The slope of the yield curve and lessons from recent history

The slope of the yield curve and lessons from recent history

A downward sloping yield curve is widely seen as a harbinger of recessions, and indeed has an impressive track record. The yield curve inverted before the last two recessions and is likely to invert again within less than a year, which naturally raises fear of another recession. Much commentary of late has noted that yield curve inversions, in 2000 and 2006, correctly signaled downturns soon thereafter. Given little evidence of large Philips curve inflation linkages, the argument goes, today’s yield curve flattening clearly signals that Fed policy tightening is a mistake.

We agree that it is important to embrace insights from recent economic history, even if they call key macroeconomic linkages into question. To our way of thinking, however, the fundamental macroeconomic error of the past three decades, was failing to appreciate that asset market excesses can deliver destabilizing dynamics, just as well as wage and price pressures. Learning lessons from recent history is important, but it is also important to consider carefully what those lessons are.

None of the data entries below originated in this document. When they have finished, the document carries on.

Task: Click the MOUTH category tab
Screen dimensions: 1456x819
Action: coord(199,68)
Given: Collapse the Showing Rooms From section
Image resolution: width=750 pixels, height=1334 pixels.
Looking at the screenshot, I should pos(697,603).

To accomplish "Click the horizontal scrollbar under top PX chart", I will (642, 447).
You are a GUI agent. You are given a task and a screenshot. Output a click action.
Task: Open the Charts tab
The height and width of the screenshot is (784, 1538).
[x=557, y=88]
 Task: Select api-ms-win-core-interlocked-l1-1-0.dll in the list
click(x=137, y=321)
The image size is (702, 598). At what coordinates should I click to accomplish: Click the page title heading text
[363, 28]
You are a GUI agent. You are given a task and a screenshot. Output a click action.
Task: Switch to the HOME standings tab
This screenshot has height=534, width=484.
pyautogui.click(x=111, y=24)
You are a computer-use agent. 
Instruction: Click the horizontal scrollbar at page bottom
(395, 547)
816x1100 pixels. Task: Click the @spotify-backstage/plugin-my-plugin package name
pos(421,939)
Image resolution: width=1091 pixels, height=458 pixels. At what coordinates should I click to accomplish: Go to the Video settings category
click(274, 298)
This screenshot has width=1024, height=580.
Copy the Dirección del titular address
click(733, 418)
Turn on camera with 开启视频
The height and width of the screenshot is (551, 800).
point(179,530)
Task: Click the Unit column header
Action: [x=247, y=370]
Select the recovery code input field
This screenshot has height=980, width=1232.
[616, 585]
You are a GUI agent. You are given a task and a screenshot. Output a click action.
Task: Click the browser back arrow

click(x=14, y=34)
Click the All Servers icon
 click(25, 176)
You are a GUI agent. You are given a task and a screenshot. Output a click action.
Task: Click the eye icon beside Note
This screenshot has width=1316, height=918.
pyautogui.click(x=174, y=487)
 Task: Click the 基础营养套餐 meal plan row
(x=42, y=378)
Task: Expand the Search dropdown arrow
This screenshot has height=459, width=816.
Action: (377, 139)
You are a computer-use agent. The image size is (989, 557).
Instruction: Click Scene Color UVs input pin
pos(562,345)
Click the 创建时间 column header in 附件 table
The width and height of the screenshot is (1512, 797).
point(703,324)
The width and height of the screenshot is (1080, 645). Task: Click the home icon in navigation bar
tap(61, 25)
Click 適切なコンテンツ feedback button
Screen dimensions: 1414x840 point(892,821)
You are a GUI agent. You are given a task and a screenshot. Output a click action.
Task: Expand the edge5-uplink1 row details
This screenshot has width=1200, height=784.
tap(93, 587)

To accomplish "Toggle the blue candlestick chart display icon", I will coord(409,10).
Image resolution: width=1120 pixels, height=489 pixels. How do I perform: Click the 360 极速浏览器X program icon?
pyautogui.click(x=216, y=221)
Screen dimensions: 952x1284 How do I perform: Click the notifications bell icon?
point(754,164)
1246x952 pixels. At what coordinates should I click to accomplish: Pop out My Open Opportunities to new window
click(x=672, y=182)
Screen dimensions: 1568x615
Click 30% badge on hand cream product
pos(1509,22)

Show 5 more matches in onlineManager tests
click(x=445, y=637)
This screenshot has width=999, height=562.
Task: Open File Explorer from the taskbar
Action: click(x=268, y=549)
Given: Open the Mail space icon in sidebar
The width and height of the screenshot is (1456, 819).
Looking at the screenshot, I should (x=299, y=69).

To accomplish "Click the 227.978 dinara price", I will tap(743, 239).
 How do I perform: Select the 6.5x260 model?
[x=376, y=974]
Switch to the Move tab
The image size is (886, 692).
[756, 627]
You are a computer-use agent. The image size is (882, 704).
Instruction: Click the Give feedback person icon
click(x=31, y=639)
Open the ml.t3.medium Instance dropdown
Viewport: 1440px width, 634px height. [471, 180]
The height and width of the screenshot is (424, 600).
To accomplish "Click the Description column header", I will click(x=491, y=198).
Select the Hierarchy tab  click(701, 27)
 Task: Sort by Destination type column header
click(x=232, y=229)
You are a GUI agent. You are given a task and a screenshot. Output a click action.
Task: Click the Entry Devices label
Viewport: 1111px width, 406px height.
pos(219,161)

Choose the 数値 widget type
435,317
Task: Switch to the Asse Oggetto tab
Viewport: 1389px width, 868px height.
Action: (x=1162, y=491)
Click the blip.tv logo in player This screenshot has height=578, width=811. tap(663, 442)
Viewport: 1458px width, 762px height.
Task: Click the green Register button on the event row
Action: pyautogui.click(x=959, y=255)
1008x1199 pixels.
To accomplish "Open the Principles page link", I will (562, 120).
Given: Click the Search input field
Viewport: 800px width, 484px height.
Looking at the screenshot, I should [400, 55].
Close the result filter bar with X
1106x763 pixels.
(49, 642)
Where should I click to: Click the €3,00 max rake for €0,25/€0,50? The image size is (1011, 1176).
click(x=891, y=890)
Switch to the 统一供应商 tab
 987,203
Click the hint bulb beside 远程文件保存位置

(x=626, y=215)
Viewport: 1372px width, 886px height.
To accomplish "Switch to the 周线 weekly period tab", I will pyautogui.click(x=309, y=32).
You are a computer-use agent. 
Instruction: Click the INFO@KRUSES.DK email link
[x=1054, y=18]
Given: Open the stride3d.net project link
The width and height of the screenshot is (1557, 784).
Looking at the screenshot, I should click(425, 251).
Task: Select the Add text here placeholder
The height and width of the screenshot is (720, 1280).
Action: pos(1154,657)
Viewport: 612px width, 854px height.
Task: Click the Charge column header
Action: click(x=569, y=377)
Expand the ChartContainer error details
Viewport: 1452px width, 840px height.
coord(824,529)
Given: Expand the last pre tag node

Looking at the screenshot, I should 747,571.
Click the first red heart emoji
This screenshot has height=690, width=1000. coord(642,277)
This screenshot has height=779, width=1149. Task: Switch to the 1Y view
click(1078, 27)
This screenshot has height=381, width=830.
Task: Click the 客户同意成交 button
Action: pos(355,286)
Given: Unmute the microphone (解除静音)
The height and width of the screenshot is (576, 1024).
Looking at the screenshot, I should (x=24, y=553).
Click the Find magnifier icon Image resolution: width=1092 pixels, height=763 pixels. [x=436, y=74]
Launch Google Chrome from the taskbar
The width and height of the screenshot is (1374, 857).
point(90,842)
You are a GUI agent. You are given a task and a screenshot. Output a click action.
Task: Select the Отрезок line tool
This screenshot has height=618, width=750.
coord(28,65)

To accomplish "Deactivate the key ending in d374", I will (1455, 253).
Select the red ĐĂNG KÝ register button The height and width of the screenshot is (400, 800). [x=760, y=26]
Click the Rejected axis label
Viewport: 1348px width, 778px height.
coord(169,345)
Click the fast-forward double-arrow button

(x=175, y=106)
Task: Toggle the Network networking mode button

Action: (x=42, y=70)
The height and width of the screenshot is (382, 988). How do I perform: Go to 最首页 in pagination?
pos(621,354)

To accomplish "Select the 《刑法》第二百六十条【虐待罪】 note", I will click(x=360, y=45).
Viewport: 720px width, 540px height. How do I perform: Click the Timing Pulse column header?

Today’s flat yield curve in part reflects the fact that the term premium is lower than it was in previous decades and that should affect the signal that we infer from the slope of the yield curve. When term premia were large, monetary policy had to be very restrictive to get a downward sloping yield curve.1 But today’s flattening yield curve shouldn’t imply as much recession risk as it did when the funds rate was so far above neutral as to make the yield curve slope down in spite of a big term premium.

We acknowledge that arguments along these lines were made when the yield curve last inverted, and the Great Recession followed two years later. In a recent Project Syndicate essay, Brad DeLong takes the Federal Reserve to task for refusing to learn this and other lessons from recent history as he concludes that the Fed should not let the yield curve invert. We applaud his focus on the recent past and his willingness to jettison conventional thinking. We simply think he has learned the wrong lesson.

Let’s go back to 2006 and imagine that Greenspan, seeing the inverted yield curve, decided to reverse course and cut the funds rate back to 3%, steepening the yield curve. What would have happened? The U.S. would likely have avoided the onset of recession in 2007 and the housing boom would have continued for a bit longer. Kindleberger reminds us that in the late stages of a bubble transactions get exponentially worse. Mortgage finance, in 2006, had become insane. If we had postponed the bursting of the bubble, the bust would have been even more catastrophic when it came. The key mistake was lax regulation and the Fed tightening too little in 2003 and 2004, not tightening too much in 2006.

The NASDAQ trebled from March 1998 to March 2000. Price to revenues for tech start-ups were infinite. They had no revenues! The tech wreck imposed deflationary forces on the economy. But how would that have been made better if the Fed had tightened less in 1999 and 2000?

The last two (or three) recessions were not caused by monetary policy tightening to offset wage and price pressures, but rather by financial market excesses. Easier monetary policy could have delayed these recessions, but at the cost of making them worse when they happened. DeLong reminds us that big bouts of inflation were MIA and catalogues the major deflationary swoons that appeared over the past several decades. Each of these swoons, however, resulted from the bursting of an asset bubble in the previous cycle. Once you link asset price excesses to subsequent deflationary headwinds, your sense of what constitutes appropriate monetary policy changes dramatically.

Right now we face little risk of major wage and price inflation, though with the fiscal stimulus put in train it is hard to be categorical about this. But if Chairman Powell were to stop or reverse tightening, fearing yield curve inversion, then already lofty valuations would be driven into a clearly unsustainable boom.

If we think that term premia are around zero, to say that the Fed must never let the yield curve invert is effectively to say that the Fed must never set the funds rate above neutral. That seems a crazy concept of neutral.

There is, of course, a serious downside to leaning against today’s building economic momentum. Real wage gains, disappointing for decades, are likely to remain so, if tighter money engenders a slowdown. Some might argue that distributional considerations are grounds to hold off on tightening. Clearly, income and wealth inequality are first order issues. Spectacularly perversely, the GOP just delivered major tax law changes that will make these imbalances much worse. But asking the Fed to both maximize the economy’s stable long run trajectory and to simultaneously improve its distributional performance, is asking too much of the central bank.

1. Suppose that we think that term premia are now close to zero in steady state. Then, roughly speaking, any time the funds rate is above neutral, the yield curve should slope down, which should happen about half the time.